Through the years I have read many books on the Indigenous from biography, to memoir, to fiction, to other non fiction, to history. Currently I am listening to the audiobook titled Seeing Red: Indigenous Land, American Expansion, and the Political Economy of Plunder in North America by Michael John Witgen, narrated by Kaipo Schwab. I highly recommended it to anyone who wants a place to start with learning the true history of the natives of America.
From Goodreads: Against long odds, the Anishinaabeg resisted removal, retaining thousands of acres of their homeland in what is now Michigan, Wisconsin, and Minnesota. Their success rested partly on their roles as sellers of natural resources and buyers of trade goods, which made them key players in the political economy of plunder that drove white settlement and U.S. development in the Old Northwest. But, as Michael Witgen demonstrates, the credit for Native persistence rested with the Anishinaabeg themselves. Outnumbering white settlers well into the nineteenth century, they leveraged their political savvy to advance a dual citizenship that enabled mixed-race tribal members to lay claim to a place in U.S. civil society. Telling the stories of mixed-race traders and missionaries, tribal leaders and territorial governors, Witgen challenges our assumptions about the inevitability of U.S. expansion. Deeply researched and passionately written, Seeing Red will command attention from readers who are invested in the enduring issues of equality, equity, and national belonging at its core.
The Story We Were Told Was a Fairy Tale
Picture the classroom scene. Construction paper Pilgrims with paper plate faces. Handprint turkeys in brown and orange. The teacher explained how the nice Pilgrims came to America and the helpful Native Americans taught them to plant corn, and everyone was so grateful that they had a big feast together. The end. Gold star. Happy Thanksgiving.

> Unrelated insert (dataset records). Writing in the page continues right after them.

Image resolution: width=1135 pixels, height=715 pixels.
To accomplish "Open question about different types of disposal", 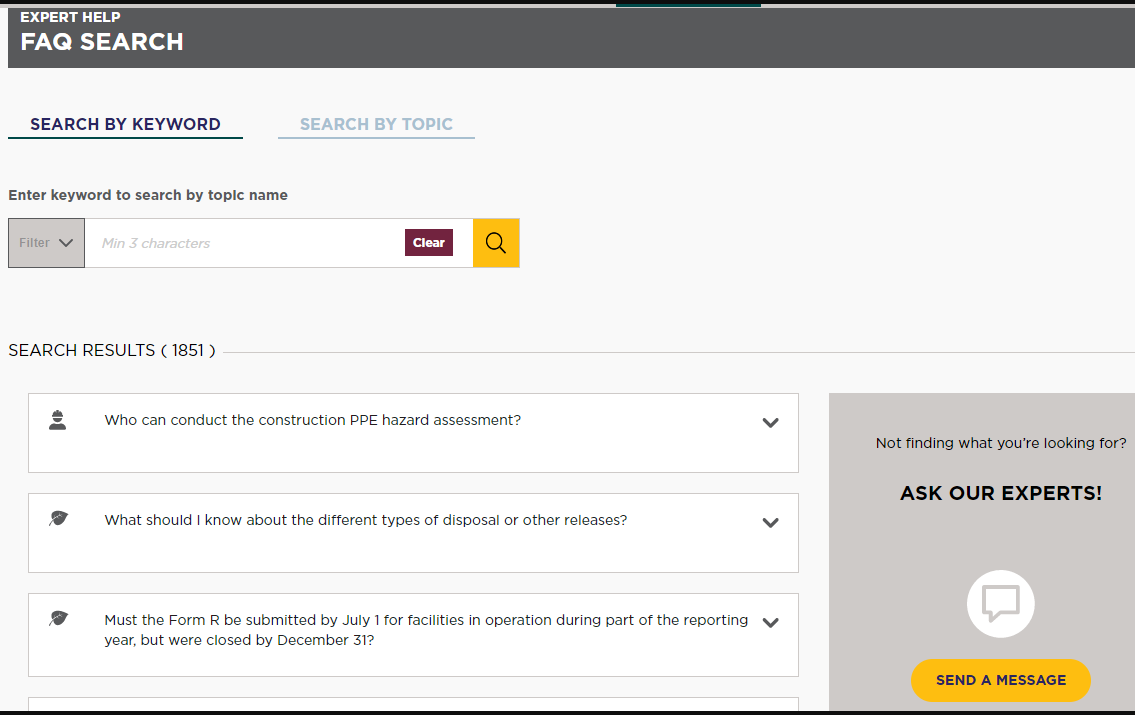I will click(x=366, y=520).
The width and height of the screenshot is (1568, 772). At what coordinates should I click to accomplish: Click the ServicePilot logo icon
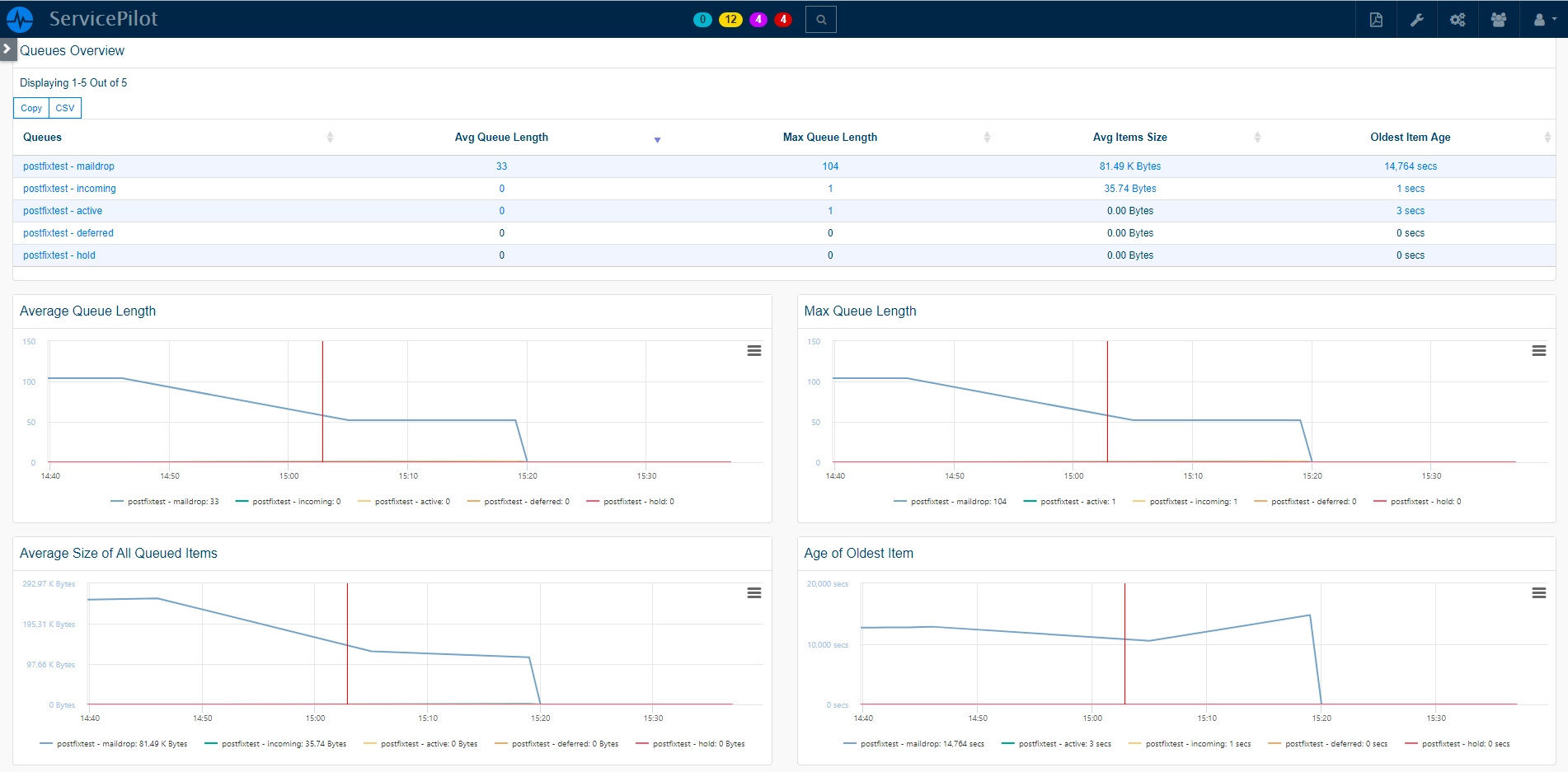pos(20,19)
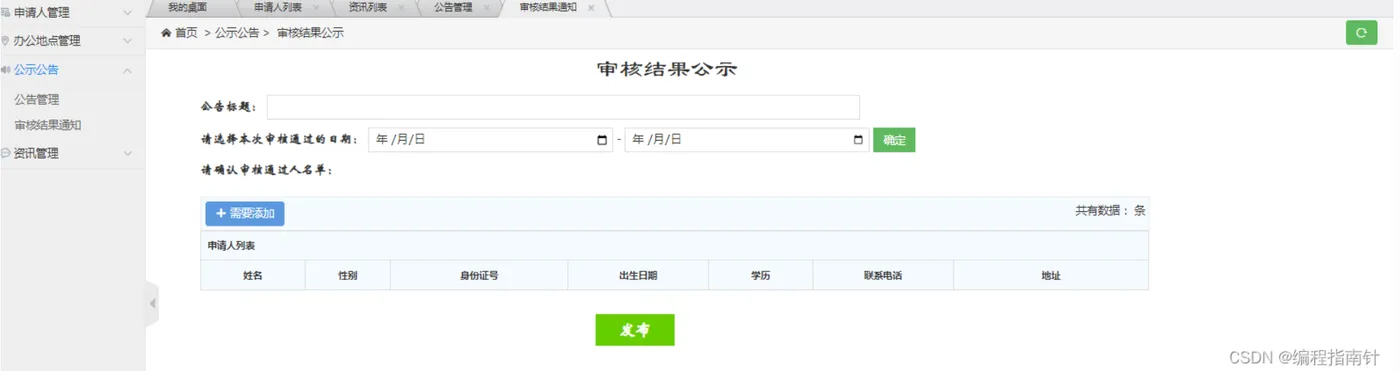Expand the 申请人管理 sidebar menu
1400x371 pixels.
click(x=73, y=13)
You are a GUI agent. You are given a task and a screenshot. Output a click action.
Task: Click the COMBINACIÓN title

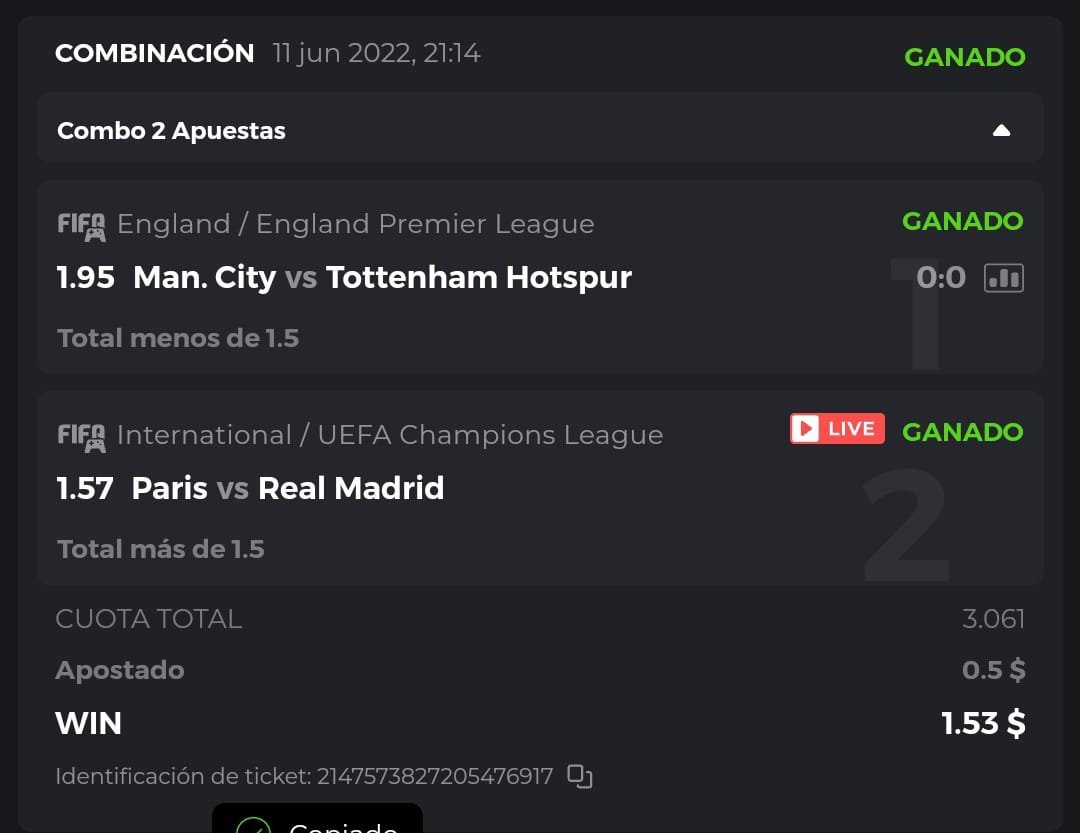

This is the story so many of us absorbed as children, a sanitized version that erased violence, removed context, and transformed colonization into a friendly cultural exchange. We were taught that the Indigenous peoples of this land welcomed European settlers with open arms. That they shared their knowledge willingly. That they were compensated fairly, or better yet, that everyone simply lived in harmony. The narrative implied that Native Americans were passive participants in their own displacement, as if they handed over the keys to an entire continent with a smile and a handshake.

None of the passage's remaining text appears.